A busy lumber yard reported that a Hyster H80FT pneumatic tire forklift had developed extremely heavy, unresponsive steering, requiring the operator to muscle the wheel to execute turns. The power-assist function seemed entirely absent, drastically slowing loading operations and creating a serious safety hazard when maneuvering in tight aisles. Because the forklift utilized a load-sensing hydraulic system, the troubleshooting process required a systematic evaluation of both the priority valve and the steering control unit.
The first step was to verify basic pump output and system relief pressure. A flow meter was connected to the auxiliary test port on the main gear pump. At wide-open throttle, the pump delivered the specified 22 GPM, and the main relief valve cracked at the correct 2,800 psi. This confirmed the issue was isolated to the steering sub-circuit, not a failing main pump.
In a load-sensing system, the priority flow valve is responsible for ensuring the steering circuit receives hydraulic flow before the lift or tilt circuits. A gauge was installed at the "P" (pressure) port of the steering orbital unit (the steering control valve beneath the steering wheel). With the engine idling and the steering wheel held at full lock, the priority valve should have been sending full system pressure to the steering unit.
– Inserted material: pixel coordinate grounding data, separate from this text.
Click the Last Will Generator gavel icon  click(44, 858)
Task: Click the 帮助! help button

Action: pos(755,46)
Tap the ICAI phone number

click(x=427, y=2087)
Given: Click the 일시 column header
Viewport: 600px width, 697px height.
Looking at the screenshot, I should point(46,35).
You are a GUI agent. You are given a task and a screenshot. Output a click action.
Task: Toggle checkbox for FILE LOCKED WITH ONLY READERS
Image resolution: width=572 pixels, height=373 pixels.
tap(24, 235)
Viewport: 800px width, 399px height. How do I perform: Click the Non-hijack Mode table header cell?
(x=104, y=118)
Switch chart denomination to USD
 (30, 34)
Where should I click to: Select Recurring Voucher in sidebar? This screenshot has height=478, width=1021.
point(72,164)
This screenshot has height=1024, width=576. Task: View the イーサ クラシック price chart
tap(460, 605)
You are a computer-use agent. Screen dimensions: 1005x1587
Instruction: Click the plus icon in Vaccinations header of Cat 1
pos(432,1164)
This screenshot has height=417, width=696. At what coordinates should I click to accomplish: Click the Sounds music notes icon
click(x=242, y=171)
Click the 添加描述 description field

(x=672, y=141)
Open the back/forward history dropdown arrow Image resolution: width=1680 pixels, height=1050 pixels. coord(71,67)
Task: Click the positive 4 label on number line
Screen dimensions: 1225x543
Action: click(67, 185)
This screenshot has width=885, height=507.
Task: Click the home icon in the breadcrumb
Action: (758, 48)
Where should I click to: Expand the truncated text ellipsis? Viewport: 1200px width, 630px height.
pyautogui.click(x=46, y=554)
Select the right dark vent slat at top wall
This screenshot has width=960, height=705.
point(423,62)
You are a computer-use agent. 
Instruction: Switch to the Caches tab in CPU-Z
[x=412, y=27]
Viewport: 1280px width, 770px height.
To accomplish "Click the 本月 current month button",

However, the gauge only registered 1,200 psi, far below the required pressure to overcome the steering cylinder's mechanical resistance.
The priority valve was removed from the main control valve bank. Inside, the metering spool was found to be heavily scored with metallic debris, and the load-sensing signal passage was completely blocked by a compressed wad of friction material from a previously failing lift cylinder. This blockage prevented the priority valve from detecting the steering unit's demand for flow, leaving the steering circuit starved of both volume and pressure.
However, replacing the priority valve spool and cleaning the signal lines did not entirely resolve the heavy steering. While the assist was restored, the wheel still felt physically "notchy" and stiff to turn. This pointed to mechanical wear inside the steering orbital unit. The rotor and stator were pulled, and a visual inspection revealed severe scoring and edge rounding on the internal gerotor elements. This wear allowed pressurized fluid to bypass internally inside the orbital unit instead of being directed to the steering cylinder, reducing the displacement efficiency of the steering motor.
The final repair involved installing a new priority spool kit, flushing the load-sensing lines, and replacing the complete steering orbital unit with a factory remanufactured assembly. The steering column U-joints were also greased to eliminate any mechanical binding. Upon start-up, the steering wheel spun freely with just two fingers of pressure, and a pressure test at the steering cylinders confirmed full system pressure was being achieved during turns. This case highlights how a single piece of contamination can cascade through a load-sensing system, starving priority circuits and accelerating wear in downstream components.